SÃO PAULO – O promotor do GP do Brasil, Tamas Rohonyi, diz não haver risco de a prova de Interlagos sair do calendário da Fórmula 1. Assegura que o contrato com validade até 2020 será honrado. Porém, há um desafio e tanto que precisará ser superado: a viabilização financeira da corrida. Este ano, foi registrado prejuízo de US$ 30 milhões (cerca de R$ 101 milhões) como revelou o jornal ‘O Estado de S.Paulo’ na edição de sábado. Há contas a pagar para 2017, mas não se sabe ainda de onde virá o dinheiro.

O GP do Brasil aparece no calendário divulgado pela FIA para 2017 como não confirmado. Isso significa que há pendências, atuais e relacionadas ao evento futuro. São questões financeiras. E a crise dificulta o fechamento das contas. Este ano, por exemplo, uma das áreas em que tradicionalmente vários apoiadores do GP instalavam seus ‘hospitality centers’ estava praticamente vazio.

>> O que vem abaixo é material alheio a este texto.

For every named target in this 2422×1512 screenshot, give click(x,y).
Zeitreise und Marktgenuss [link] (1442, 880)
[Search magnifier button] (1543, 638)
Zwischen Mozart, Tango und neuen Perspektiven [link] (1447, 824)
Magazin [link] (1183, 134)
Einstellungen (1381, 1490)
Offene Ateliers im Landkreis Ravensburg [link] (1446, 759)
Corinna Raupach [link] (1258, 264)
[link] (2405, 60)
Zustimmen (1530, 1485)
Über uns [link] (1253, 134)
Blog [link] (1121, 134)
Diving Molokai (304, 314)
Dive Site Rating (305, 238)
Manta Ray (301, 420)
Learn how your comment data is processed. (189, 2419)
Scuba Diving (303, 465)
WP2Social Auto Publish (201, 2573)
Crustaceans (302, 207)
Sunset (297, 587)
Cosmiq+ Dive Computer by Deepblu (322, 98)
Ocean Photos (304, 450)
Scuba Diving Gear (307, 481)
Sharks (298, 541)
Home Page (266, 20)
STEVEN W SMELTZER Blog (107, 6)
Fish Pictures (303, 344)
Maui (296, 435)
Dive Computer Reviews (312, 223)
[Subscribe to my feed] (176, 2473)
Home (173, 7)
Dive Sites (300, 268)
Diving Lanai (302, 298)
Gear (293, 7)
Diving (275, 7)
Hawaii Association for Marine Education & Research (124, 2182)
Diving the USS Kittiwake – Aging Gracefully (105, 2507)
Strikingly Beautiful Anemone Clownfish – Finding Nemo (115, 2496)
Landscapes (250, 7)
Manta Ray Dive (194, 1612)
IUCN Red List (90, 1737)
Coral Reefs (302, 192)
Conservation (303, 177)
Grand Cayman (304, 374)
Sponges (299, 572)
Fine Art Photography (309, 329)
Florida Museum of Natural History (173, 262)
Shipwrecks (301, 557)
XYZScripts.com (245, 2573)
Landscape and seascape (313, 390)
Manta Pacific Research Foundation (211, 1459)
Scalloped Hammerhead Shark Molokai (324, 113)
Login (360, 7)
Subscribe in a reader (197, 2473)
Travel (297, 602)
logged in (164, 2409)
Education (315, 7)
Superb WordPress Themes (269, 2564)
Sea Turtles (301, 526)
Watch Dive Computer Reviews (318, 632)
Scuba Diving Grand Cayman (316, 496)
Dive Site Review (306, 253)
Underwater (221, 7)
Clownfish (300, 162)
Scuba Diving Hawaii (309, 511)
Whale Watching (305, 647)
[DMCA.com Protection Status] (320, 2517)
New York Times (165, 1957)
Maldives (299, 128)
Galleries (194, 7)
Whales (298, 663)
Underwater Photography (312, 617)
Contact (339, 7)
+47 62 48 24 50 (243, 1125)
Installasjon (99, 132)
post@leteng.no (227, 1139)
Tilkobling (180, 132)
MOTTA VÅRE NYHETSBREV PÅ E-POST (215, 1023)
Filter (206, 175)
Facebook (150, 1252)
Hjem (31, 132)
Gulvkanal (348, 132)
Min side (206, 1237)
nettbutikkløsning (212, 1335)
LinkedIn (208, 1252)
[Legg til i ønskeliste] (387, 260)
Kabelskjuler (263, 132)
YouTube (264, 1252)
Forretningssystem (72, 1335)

O custo para realizar a Fórmula 1 é salgado. Só a taxa do promotor, paga anualmente à FOM (Fórmula One Management, administradora da F-1) é de US$ 24 milhões (cerca de R$ 81,3 milhões). A operacionalização do GP – gastos com equipamentos, tecnologia, treinamento de pessoal, contratação de serviços na área de limpeza e segurança, entre muitas outras demandas – consome por baixo mais R$ 40 milhões. Os custos da Prefeitura com itens como grades de segurança, pintura e manutenção do autódromo são estimados em US$ 7 milhões por ano (R$ 23,8 milhões) – esse gasto não entra na conta da reforma iniciada em 2014.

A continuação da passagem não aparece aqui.